We used to see him every day of the year, early in the morning on the days we had school or in the evenings, shuffling from one end of the lane facing our house to the other. He must have been around 90 when he passed away in the autumn of 1996. I used to watch him walk falteringly with my heart in my mouth because there was no telling when he might trip and fall or wander to the middle of the road.

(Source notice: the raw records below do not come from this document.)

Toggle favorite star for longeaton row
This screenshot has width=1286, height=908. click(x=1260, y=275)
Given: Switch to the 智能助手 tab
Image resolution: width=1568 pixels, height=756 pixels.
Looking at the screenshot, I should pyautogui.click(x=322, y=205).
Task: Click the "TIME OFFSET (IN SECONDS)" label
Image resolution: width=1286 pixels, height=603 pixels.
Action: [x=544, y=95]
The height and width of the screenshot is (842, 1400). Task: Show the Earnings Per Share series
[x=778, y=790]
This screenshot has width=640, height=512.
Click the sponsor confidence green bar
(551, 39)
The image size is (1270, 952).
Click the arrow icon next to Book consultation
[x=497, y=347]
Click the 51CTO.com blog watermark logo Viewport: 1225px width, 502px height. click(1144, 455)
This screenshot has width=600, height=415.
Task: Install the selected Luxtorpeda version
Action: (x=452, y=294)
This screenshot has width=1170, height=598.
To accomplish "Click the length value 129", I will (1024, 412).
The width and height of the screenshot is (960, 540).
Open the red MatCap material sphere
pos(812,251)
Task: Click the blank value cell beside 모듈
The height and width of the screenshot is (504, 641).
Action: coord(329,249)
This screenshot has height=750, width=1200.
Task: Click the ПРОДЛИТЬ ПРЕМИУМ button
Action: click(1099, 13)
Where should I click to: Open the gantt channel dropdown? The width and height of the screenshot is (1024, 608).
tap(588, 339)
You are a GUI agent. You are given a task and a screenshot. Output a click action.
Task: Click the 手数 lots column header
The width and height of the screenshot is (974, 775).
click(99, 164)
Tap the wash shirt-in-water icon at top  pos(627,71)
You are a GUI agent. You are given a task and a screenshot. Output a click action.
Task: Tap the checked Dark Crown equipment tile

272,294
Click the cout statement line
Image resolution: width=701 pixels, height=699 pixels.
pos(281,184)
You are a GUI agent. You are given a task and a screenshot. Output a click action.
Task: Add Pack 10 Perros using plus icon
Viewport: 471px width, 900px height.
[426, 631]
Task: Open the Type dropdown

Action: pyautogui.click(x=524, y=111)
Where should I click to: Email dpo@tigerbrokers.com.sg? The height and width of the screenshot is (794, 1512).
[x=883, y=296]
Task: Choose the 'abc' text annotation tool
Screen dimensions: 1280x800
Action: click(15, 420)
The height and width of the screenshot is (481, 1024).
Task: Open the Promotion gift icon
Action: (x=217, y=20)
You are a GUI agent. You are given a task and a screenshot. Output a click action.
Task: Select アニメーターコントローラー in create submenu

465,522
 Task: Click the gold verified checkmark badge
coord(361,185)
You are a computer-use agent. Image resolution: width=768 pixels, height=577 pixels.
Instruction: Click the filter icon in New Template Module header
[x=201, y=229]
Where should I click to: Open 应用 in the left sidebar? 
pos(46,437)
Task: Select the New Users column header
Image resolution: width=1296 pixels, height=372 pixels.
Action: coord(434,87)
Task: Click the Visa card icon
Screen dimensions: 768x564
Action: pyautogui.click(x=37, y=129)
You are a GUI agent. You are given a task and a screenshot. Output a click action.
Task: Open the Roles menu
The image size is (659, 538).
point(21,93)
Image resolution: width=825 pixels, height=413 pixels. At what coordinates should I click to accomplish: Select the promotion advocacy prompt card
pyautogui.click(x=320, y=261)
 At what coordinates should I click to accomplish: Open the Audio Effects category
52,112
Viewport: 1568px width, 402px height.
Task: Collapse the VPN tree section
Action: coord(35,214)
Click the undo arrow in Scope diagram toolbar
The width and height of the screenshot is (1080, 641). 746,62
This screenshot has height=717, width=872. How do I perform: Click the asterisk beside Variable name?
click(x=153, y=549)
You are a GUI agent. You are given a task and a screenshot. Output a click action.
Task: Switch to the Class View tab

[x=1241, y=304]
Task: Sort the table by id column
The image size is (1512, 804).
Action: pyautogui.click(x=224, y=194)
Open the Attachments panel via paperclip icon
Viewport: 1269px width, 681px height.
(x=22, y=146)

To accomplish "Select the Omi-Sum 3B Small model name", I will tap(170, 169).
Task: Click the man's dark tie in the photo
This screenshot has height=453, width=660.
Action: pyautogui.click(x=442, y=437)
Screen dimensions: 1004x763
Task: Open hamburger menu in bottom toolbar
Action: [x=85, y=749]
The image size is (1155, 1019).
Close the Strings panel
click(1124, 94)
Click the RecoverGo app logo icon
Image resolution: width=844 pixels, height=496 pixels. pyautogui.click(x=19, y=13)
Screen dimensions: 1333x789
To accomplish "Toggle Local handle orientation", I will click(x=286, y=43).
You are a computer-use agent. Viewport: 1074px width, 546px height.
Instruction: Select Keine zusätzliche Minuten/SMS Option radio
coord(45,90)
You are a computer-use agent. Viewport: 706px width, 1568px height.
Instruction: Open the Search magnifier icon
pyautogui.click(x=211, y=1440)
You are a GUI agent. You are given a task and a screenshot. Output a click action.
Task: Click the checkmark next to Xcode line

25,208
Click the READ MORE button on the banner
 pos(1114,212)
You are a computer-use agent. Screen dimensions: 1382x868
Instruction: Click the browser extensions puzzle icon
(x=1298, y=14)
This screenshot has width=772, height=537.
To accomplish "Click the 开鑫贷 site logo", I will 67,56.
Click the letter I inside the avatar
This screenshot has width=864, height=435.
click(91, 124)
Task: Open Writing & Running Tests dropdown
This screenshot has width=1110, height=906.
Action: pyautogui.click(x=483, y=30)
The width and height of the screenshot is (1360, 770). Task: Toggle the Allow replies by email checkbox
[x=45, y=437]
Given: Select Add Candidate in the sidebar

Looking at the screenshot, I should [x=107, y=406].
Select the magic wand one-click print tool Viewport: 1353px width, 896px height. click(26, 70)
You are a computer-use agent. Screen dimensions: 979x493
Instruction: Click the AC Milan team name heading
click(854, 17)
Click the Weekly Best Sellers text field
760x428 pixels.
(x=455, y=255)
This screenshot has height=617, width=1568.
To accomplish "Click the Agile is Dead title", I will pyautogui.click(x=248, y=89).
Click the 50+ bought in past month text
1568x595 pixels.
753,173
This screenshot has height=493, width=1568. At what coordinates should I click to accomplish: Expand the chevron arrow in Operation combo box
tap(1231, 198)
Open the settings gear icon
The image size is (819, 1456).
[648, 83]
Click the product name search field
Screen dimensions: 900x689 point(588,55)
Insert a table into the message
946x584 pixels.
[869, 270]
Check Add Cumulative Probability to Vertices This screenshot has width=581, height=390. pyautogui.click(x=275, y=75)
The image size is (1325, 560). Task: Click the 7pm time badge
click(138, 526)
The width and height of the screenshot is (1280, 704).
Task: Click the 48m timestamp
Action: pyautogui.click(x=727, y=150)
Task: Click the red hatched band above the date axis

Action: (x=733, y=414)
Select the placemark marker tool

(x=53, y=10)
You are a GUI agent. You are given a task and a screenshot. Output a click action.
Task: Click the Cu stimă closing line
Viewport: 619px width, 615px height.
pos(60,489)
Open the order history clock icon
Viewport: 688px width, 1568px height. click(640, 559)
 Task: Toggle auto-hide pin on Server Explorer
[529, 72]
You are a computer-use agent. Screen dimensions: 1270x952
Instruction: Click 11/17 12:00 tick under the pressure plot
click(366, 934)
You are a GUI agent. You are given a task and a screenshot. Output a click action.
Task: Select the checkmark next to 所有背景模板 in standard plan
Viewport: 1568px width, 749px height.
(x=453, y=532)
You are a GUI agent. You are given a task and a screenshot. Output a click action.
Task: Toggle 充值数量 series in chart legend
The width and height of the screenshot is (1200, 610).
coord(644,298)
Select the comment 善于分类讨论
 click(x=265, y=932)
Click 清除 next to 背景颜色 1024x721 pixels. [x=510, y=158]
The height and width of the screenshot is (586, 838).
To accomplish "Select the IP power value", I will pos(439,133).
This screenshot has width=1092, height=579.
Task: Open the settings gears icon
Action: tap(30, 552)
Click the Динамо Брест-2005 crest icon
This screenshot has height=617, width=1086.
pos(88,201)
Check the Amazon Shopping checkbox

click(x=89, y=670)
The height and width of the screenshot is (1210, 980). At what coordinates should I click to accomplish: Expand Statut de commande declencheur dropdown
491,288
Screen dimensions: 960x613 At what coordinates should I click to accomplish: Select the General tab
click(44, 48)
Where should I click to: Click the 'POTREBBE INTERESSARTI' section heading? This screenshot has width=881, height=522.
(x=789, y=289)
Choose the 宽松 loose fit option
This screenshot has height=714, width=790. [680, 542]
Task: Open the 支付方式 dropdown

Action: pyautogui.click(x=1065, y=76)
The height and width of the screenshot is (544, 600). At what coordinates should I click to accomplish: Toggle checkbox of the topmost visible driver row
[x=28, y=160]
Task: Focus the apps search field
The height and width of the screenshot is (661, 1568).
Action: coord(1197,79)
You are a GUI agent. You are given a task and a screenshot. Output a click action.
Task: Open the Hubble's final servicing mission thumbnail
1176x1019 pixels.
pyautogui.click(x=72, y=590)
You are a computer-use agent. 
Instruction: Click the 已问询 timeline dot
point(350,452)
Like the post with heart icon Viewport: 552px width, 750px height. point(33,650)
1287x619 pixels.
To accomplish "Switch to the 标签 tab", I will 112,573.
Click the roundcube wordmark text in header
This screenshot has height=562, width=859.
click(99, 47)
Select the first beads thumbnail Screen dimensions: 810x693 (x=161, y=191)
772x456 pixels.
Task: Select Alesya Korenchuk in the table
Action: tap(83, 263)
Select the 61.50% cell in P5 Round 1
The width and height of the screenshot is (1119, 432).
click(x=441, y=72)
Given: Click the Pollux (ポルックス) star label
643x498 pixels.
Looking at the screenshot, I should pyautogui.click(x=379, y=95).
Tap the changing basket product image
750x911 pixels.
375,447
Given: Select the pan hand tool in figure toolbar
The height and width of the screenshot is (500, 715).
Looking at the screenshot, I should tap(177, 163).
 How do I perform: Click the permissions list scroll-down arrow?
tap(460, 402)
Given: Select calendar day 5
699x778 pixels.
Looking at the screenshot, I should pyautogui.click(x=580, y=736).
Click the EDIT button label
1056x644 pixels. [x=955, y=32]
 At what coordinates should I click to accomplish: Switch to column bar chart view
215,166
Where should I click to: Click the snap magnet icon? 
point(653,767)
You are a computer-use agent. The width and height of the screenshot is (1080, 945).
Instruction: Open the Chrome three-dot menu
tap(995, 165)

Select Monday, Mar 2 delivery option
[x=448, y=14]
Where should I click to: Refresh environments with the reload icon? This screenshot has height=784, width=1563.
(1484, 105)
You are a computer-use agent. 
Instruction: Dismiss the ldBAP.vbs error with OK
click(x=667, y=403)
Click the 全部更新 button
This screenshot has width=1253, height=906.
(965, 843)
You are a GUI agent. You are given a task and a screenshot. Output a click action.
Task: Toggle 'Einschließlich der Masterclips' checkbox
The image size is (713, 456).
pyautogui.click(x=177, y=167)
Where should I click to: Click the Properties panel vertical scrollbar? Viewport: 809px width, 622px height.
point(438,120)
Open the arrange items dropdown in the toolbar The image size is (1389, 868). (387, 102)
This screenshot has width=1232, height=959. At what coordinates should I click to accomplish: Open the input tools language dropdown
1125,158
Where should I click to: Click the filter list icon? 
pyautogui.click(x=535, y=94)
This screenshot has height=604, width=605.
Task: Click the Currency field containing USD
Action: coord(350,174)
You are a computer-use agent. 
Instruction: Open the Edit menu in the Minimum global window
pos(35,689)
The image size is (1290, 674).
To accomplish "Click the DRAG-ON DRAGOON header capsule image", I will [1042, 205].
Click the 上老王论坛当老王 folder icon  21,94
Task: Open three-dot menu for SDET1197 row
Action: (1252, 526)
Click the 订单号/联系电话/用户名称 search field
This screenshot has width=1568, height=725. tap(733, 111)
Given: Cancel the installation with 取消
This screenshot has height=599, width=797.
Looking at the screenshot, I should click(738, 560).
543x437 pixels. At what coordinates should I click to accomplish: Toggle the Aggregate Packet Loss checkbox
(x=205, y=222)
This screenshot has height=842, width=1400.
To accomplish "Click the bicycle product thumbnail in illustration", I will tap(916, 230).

One day when I came back from school I saw him in our gully apparently quarrelling with a rag picker. When I got close enough to hear the exchange of words I was amused over the trivial nature of the altercation. The rag picker had dared to pick up a polythene bag lying in the dust to put in his sack. This act had enraged our little old man and he had snatched the polythene away. The rag picker demanded to be given back the polythene but the old man refused. I think the scavenger finally got the message that our old man was a little batty and left muttering under his breath. After his departure the old man looked around and spotted me. He stared at me a while, moved to his left and bent down as I looked on with renewed interest. He placed the polythene bag on the ground, found a large stone and placed it on the bag! Perhaps that was where the rag picker had picked it from and the gentleman did not want the bag to fly away; after all everything must be in its rightful place! Then as if a big task had been accomplished, he straightened up as much as his bent back would allow and started the arduous walk back to his house.
This frail and endearing little man was very much a part of our lives and that is the reason why his demise created a void, however small it may be. On that fateful day as I stepped out of the auto rickshaw with my mother, I felt apprehensive when I saw the cloth pandal covering the front portico of the old man’s house. On asking the shop keepers in front of our house we learned of his death. He had been suffering from Parkinson’s disease.
That night as I stood in our balcony staring up at the star strewn sky, I contemplated life. Life is ephemeral; here one day, gone the next. I was dwarfed by the thought when I was 14. Eleven years later I still am.